As the political theorist Allison McQueen elucidates, apocalypticism chronopoliticises time itself, shattering continuity to delineate epochs and allegiances, and thereby legitimising praxis within the regimes of historicity (McQueen, 2018). Schmitt, in turn, tempers this apocalyptic yearning through archetypal figures—Prometheus as admonition against hubris, the Incarnation as outbreak of grace, and the katechon as the institutional restraint upon chaos, preserving the flimsy building of civilisation.
Yet herein lies a deeper demand: Savin's articulation of a Fourth Nomos of the Earth, which decisively repudiates the unipolar Nomos of Law in favour of an Earth shielded with grace, wherein each civilisation emerges as a discrete pipeline of divine manifestation. Within this plural horizon, multipolarity transcends mere geopolitical realignment to assume metapolitical necessity, restoring the theological profundity that modernity strived to cancel out.

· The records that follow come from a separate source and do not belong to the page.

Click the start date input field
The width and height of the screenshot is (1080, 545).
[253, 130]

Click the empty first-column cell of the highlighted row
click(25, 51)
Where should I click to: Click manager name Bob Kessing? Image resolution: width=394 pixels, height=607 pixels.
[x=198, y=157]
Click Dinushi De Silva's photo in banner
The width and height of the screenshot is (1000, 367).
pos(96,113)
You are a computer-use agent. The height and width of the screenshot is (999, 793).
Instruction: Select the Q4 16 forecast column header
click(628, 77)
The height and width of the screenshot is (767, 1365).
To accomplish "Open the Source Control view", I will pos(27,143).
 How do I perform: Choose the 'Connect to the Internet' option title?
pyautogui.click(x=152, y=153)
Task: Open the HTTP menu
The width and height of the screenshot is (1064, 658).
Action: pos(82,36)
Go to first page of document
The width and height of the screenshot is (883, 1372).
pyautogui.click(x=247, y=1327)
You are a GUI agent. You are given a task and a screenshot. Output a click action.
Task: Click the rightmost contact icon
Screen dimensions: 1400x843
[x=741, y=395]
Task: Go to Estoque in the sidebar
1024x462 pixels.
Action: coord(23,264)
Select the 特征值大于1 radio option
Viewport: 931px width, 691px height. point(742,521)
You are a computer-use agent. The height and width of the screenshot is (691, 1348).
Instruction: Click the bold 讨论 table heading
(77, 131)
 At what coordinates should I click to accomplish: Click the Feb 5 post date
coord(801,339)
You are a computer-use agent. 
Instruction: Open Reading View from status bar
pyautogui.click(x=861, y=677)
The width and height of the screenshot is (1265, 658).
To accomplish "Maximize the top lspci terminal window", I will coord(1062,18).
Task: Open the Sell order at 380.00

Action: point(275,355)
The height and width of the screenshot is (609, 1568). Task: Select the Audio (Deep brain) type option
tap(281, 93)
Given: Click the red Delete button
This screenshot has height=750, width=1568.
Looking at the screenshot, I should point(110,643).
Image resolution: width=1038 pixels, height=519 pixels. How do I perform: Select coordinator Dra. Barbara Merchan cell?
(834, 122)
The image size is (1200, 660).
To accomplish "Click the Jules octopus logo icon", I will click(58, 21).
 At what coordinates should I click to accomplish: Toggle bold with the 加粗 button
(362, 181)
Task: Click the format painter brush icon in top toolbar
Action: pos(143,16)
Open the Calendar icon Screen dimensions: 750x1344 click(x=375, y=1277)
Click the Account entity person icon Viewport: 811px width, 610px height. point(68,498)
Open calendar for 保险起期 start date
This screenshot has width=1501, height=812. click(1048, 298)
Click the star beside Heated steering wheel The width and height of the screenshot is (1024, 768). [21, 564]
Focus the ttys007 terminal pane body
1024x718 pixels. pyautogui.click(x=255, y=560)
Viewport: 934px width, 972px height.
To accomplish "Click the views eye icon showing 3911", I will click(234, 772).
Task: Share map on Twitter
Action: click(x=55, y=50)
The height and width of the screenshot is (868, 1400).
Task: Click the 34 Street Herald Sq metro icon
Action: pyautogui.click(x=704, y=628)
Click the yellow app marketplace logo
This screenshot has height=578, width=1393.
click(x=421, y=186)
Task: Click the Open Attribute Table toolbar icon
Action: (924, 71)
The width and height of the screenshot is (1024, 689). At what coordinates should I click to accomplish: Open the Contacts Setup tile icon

Civilisations, thus emancipated from the domination of unilateral metrics of progress, stand forth as irreducible occasions of metaphysical presence, resistant to assimilation into the uniformising juggernaut of globalism. To regain this worldview demands the repudiation of progress's exhausted mythemes and the bolstering of politics within the ontological play of grace, decision, and purpose—a theodrama in which the pluralistic order discloses itself as the veritable counter-nomos to profane times.
In this sense, as Bourdieu's reading of Heidegger underscores, the very grammar of philosophy conceals political-theological choices: the refusal of linear progress, the unveiling of evental occasions, and the recovery of metaphysics as a metapolitical necessity.